**What to work on:** The stretch wanted below opens at the line containing "Given: Open the Alienation concept link" and closes at the line containing "The height and". Please return it exactly, with no other lines.

**Working data:**
-------------------------

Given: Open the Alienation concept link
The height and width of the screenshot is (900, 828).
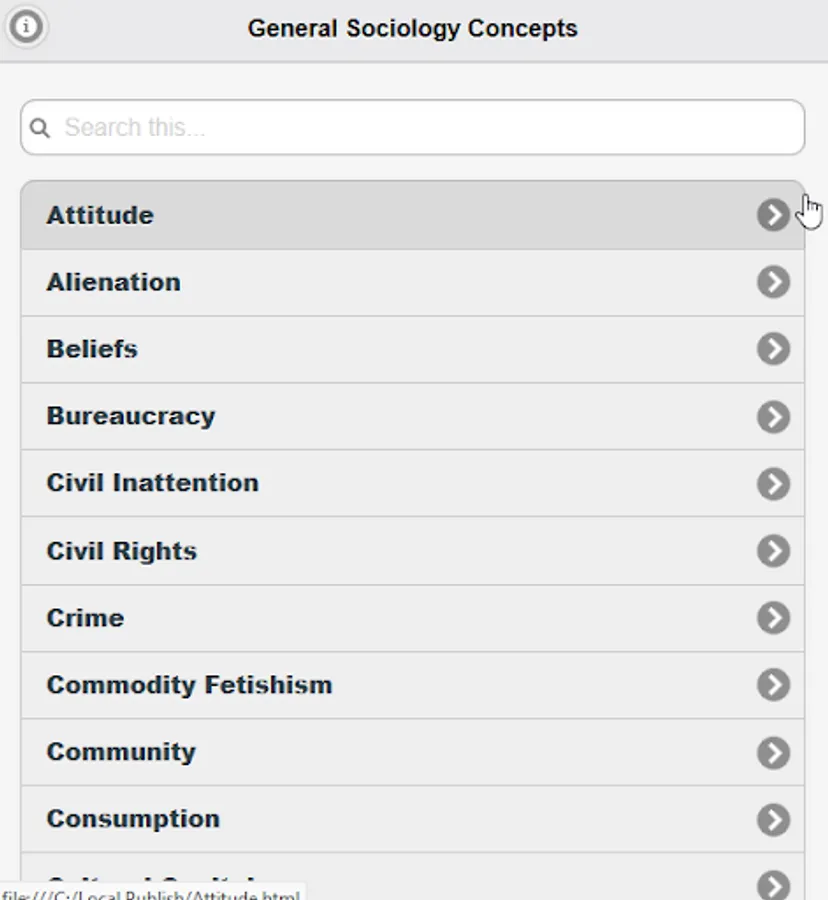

-------------------------

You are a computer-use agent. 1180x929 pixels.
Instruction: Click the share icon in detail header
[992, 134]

-------------------------

**Solution for this exercise:**
Given: Open the Alienation concept link
The height and width of the screenshot is (900, 828).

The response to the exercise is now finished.